[Text]:
* start *

Fixion
Virtualisation system for my home
Summary
I work a lot with Linux systems administration and I love self-hosting. I often need to create virtual machines to quickly try something potentially destructive, to run tests over a few hours or days, or to host services permanently for myself or others.
I don’t like to create VMs on my laptop because it uses too much CPU and memory, and I often want to keep the VMs running while my laptop is in sleep mode.
That’s why I invested in a small dedicated virtualisation server for my home. In this post, I describe all the technical details of setting it up and running it. Here is my simple virtualisation system based on Ubuntu, libvirt, libguestfs and shell scripts.
Table of Contents
Use-cases
- Testing things on a fresh and ephemeral OS.
- Self-hosting of persistent services.
- Testing my DHCP and DNS infrastructure by instantiating a new system on the network.
- Developing and testing Ansible playbook.
Main features and components
- For comfort and simplicity, I use Ubuntu on my workstation, hypervisor and guests. Ubuntu feels cozy to me. It’s easy to get things done with it, and there’s lots of help and resources on the web.
- Minimal provisioning is done using simple shell scripts
calling
virt-clone
to create qcow2 images from a template, andvirt-install
to interact withlibvirt
. - Ansible playbooks set up observability on VMs automatically, so I can immediately get monitoring and start watching at them in Grafana.
Architecture
In addition to the virtualization server, there are three other main components:
- My laptop, where I run my infrastructure automation scripts and playbooks.
- Watchtower, my observability platform, a VM running Prometheus, Loki, Alertmanager, Grafana and others.
- TrueNAS, my storage and backups server. There is another TrueNAS server at my brother’s house and we have cross-site replication tasks for backups.
Scalability
This is really just a single node virtualisation platform. If at some point I buy one or two more servers to do virtualisation, I wouldn’t have an orchestrator that would schedule VMs on nodes automatically. Libvirt only works on a single node, and doesn’t form a cluster. That would require something like OpenStack or oVirt.
If I had multiple virtualisation hosts, I would probably just manually and statically assign VMs to hosts. If I needed high-availability over a node failure, I would configure redundancy at the application level, and use load-balancing for high-availability.
Hardware
My virtualisation server runs on a relatively inexpensive and tiny form-factor Lenovo ThinkCentre.
I paid 329.78$ (CAD) on eBay for the computer: i5-4570T processor with 16 GB of memory and a 240 GB SSD.
Five months later, the SSD died. I upgraded to a 1 TB SSD I bought on Newegg for 149.46$ (CAD).
Software
My setup is built on Ubuntu, libvirt
, virt-manager
and libguestfs
.
- Ubuntu Server Guide.
- libvirt, “the virtualisation API.”
- Virtual Machine Manager, “desktop user interface for managing virtual machines through libvirt.”
virt-clone
, “command line tool for cloning existing inactive guests. It copies the disk images, and defines a config with new name, UUID and MAC address pointing to the copied disks.”
- libguestfs,
“tools for accessing and modifying virtual machine disk images.”
- virt-sysprep, “reset or unconfigure a virtual machine so that clones can be made from it.”

* end *

[Given problem]: What use-cases does the home virtualization post list under its "Use-cases" header?

[Source data]:

* start *

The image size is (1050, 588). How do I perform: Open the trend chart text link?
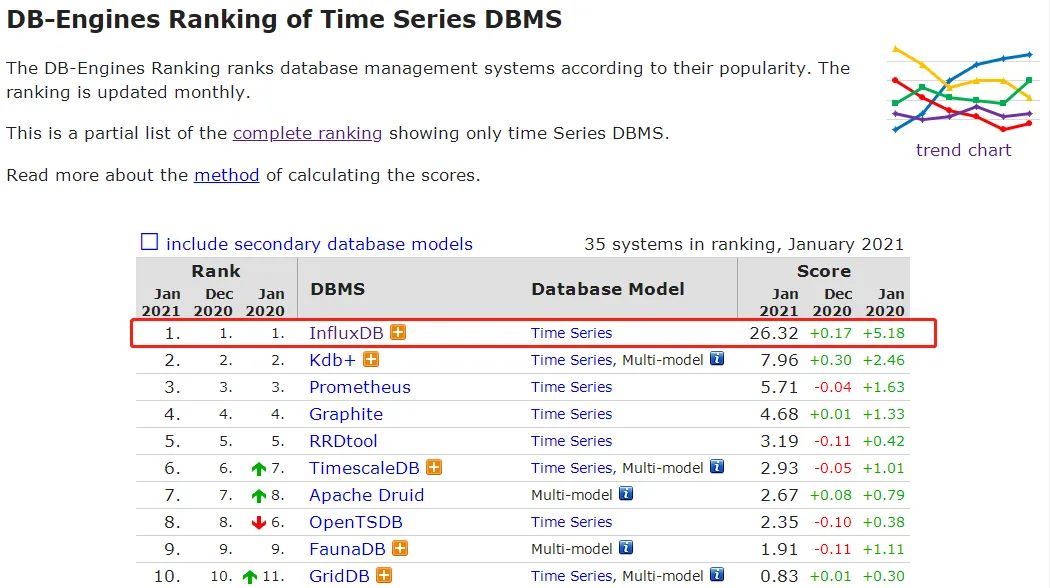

* end *

[Result for this task]:
- Testing things on a fresh and ephemeral OS.
- Self-hosting of persistent services.
- Testing my DHCP and DNS infrastructure by instantiating a new system on the network.
- Developing and testing Ansible playbook.